Al-Ahmad, luckily, lived to tell the tale. The Syrian activist recently sat down for a chat with Justice Hub’s Janet Anderson on the sidelines of a conference in The Hague on the future of Syria organised by The Hague Peace Projects. This interview is a write-up of their conversation and is published here as part of Justice Hub’s #MyJustice series.
Justice Hub: Can you describe what your organisation, Syrians for Truth and Justice (STJ), does?
Well, Syrians for Truth and Justice (STJ) has different missions. One of the missions is data verification. We are trying to do data verification in relation to human rights violations inside Syria. The aim of the data verification is to fight rumours and fake news but in the context of human rights. We are doing data verification for incidents relating to human rights violations.
The other work we’re doing is related to stories and testimonies.

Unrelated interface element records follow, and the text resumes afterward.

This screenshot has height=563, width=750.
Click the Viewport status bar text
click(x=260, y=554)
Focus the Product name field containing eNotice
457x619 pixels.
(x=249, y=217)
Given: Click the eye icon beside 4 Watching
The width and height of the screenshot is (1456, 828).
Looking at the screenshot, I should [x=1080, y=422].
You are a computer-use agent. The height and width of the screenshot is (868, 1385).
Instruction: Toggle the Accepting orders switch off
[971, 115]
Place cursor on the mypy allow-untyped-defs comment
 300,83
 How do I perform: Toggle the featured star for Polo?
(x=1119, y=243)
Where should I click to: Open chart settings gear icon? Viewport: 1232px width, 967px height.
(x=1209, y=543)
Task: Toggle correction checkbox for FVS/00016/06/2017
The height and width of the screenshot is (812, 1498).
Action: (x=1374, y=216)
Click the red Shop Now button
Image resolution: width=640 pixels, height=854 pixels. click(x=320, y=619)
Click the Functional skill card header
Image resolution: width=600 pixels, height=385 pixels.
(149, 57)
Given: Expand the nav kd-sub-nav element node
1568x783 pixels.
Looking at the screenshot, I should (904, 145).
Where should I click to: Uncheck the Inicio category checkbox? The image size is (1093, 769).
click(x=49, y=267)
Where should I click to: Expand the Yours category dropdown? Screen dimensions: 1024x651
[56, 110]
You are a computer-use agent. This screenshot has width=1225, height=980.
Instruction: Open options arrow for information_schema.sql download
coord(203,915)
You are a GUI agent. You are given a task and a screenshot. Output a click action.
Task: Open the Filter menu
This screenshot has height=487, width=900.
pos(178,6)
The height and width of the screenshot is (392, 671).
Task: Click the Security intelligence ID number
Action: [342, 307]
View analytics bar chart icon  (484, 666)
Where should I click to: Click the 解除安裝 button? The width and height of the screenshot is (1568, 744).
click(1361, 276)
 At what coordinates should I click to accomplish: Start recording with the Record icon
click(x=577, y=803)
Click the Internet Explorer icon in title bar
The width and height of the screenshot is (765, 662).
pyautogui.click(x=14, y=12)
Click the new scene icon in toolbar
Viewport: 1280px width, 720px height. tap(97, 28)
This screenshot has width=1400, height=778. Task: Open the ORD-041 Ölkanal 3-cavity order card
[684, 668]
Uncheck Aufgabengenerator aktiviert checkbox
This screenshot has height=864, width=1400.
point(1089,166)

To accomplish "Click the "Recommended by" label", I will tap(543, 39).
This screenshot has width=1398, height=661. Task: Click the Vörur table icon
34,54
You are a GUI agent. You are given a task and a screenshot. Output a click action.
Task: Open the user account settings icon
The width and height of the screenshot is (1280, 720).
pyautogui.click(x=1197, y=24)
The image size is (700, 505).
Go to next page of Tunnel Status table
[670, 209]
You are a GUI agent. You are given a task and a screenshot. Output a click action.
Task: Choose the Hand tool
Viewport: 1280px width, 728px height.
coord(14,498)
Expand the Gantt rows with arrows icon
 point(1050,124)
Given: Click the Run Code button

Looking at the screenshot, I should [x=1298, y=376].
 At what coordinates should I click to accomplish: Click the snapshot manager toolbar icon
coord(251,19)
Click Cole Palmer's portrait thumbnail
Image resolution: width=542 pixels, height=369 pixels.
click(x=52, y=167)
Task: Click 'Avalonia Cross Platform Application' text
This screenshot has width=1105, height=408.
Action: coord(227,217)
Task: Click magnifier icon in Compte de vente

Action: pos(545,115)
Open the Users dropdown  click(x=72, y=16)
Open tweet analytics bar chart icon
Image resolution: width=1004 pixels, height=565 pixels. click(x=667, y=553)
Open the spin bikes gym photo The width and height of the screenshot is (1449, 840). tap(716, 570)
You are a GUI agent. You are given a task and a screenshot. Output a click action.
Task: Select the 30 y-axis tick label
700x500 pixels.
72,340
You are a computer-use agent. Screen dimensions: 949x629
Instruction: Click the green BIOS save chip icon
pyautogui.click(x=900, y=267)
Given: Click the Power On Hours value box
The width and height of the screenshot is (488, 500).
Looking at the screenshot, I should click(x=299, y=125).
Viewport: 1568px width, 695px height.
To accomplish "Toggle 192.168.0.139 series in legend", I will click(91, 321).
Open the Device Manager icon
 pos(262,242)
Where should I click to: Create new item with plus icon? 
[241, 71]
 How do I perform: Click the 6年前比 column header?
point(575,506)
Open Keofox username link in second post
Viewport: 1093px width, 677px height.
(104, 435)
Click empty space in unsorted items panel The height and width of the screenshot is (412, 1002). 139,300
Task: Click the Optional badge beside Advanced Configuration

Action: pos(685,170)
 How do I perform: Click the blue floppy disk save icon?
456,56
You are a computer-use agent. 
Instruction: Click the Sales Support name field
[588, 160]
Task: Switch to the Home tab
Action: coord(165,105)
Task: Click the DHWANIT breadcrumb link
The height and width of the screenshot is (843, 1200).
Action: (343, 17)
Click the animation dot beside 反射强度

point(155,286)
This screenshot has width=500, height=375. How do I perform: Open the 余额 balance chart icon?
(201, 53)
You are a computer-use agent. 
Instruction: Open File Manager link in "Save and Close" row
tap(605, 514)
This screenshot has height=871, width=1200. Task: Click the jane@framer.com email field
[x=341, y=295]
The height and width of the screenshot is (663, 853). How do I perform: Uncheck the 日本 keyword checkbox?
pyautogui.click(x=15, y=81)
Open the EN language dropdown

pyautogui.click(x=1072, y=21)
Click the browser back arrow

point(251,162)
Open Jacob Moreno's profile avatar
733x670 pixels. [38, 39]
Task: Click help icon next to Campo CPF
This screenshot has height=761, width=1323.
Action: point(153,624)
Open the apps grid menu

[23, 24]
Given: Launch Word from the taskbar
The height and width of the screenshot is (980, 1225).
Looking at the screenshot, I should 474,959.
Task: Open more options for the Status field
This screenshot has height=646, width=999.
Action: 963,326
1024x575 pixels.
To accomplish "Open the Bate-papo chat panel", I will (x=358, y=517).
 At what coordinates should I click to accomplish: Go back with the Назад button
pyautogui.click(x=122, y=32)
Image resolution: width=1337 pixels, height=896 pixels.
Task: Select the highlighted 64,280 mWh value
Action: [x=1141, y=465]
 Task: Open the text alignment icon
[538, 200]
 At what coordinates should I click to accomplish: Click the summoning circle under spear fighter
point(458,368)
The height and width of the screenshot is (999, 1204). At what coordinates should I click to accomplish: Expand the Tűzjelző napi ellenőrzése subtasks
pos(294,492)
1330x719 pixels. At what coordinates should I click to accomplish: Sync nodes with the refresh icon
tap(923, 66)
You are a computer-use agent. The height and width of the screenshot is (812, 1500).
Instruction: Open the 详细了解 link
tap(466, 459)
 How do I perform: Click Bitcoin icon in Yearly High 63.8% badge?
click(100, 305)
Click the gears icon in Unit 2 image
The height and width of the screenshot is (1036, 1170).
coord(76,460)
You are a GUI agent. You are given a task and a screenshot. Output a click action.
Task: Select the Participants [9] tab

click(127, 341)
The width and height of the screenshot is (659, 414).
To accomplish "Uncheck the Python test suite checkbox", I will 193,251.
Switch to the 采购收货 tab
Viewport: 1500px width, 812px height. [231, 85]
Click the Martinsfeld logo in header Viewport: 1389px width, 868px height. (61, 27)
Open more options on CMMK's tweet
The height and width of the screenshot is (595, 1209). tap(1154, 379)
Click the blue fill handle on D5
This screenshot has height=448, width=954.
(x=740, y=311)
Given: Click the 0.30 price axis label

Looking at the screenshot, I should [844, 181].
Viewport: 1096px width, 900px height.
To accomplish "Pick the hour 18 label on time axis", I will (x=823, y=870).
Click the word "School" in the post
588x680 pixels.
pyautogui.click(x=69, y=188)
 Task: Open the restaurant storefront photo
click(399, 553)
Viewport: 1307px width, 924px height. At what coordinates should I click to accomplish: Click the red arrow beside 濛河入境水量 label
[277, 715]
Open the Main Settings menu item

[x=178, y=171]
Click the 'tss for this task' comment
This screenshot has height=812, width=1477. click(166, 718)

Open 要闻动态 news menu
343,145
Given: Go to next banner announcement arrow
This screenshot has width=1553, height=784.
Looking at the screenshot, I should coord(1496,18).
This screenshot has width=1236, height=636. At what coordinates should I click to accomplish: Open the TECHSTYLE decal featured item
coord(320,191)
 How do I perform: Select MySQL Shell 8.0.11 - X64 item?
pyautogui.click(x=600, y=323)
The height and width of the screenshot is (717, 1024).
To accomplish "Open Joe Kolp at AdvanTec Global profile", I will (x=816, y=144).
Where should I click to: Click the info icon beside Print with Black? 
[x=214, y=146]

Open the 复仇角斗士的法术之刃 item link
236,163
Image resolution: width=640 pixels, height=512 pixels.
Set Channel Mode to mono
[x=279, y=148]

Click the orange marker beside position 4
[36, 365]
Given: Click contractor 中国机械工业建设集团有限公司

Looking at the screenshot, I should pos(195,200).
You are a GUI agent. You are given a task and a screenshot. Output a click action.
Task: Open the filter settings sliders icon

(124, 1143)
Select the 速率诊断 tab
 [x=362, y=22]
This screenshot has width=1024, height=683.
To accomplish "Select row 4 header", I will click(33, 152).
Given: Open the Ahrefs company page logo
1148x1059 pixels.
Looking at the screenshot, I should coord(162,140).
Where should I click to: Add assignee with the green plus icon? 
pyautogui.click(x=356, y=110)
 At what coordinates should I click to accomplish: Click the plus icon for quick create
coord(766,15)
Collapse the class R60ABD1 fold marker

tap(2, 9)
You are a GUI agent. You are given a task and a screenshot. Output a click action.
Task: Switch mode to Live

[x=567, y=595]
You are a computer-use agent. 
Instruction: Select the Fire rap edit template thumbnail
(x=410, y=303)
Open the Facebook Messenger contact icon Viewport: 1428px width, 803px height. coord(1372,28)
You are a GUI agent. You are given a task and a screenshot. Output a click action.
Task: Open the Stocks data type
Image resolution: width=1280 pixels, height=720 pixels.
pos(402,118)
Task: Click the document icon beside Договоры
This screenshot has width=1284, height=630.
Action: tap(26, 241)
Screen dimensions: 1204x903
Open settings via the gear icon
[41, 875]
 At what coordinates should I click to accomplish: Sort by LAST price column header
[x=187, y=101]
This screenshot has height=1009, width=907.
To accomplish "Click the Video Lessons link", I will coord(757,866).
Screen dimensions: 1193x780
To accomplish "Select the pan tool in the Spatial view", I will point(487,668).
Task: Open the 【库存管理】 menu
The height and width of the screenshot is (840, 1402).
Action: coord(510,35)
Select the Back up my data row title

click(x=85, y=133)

We believe there is no one single truth about Syria. We are trying to tell the story of Syria through the testimonies of people from different groups and different sides of Syria about the nature and kind of violations they face.
Justice Hub: How did you start to get involved in this?
Because I’m Kurdish, I was a member of the minority in Syria. Sometimes, when you don’t have rights, you start by trying to get some rights. I started in 2004 as a human rights activist in Syria. In the beginning, I focussed on the issue of the Kurdish minority. But when I moved to Damascus to study Arabic literature I started dealing with the issue of rights for all Syrians. After the uprising came in 2011, I was ready to be more involved in dealing with what was going on in Syria.
Justice Hub: What happened to you during the uprising?
In the beginning, like many activists, I tried to at least join some demonstrations. Then I joined a small project called Violations Documentation Centre (VDC) in January 2012. Then on 16th February 2012, government agents came and arrested the whole team. I was very lucky because they released me after 87 days while others remained behind bars for between 1 and 3 years. After they released me I left for Turkey and kept doing my work.
Justice Hub: Were you tortured?
Yes, sure. 99% of the people I met were tortured. For me, it was a good experience because of the work I do. The only bad thing about it was I didn’t know when I was going to be released. After I was released, I discovered that I had gone through a great experience because I got a practical lesson on what being tortured involved.
Justice Hub: When you look for justice for Syria, what is the biggest issue as far as you’re concerned?
I think one of the biggest issues relates to the number of violations in Syria. Now we’re in June 2017 and we’re talking about tens of thousands of violations in Syria. Maybe hundreds of thousands even. In 2011, it was easier to do transitional justice work but then it became more and more difficult as the years went by. Then ISIS, Al-Nusra Front (aka al-Qaeda in Syria) and other [terrorist] groups came in and made the situation even more difficult. I think the complexity of the Syrian conflict is one of the biggest issues.
Justice Hub: What would justice look like if you could imagine some kind of justice for Syria?
In Arabic, we say justice is like a vision. In other words, justice is in the eye of the beholder. Sometimes justice just comes down to listening to people and making them feel they have been heard. For example, sometimes when you write a report people will tell you “we don’t need justice. This kind of acknowledgement is part of justice for us.”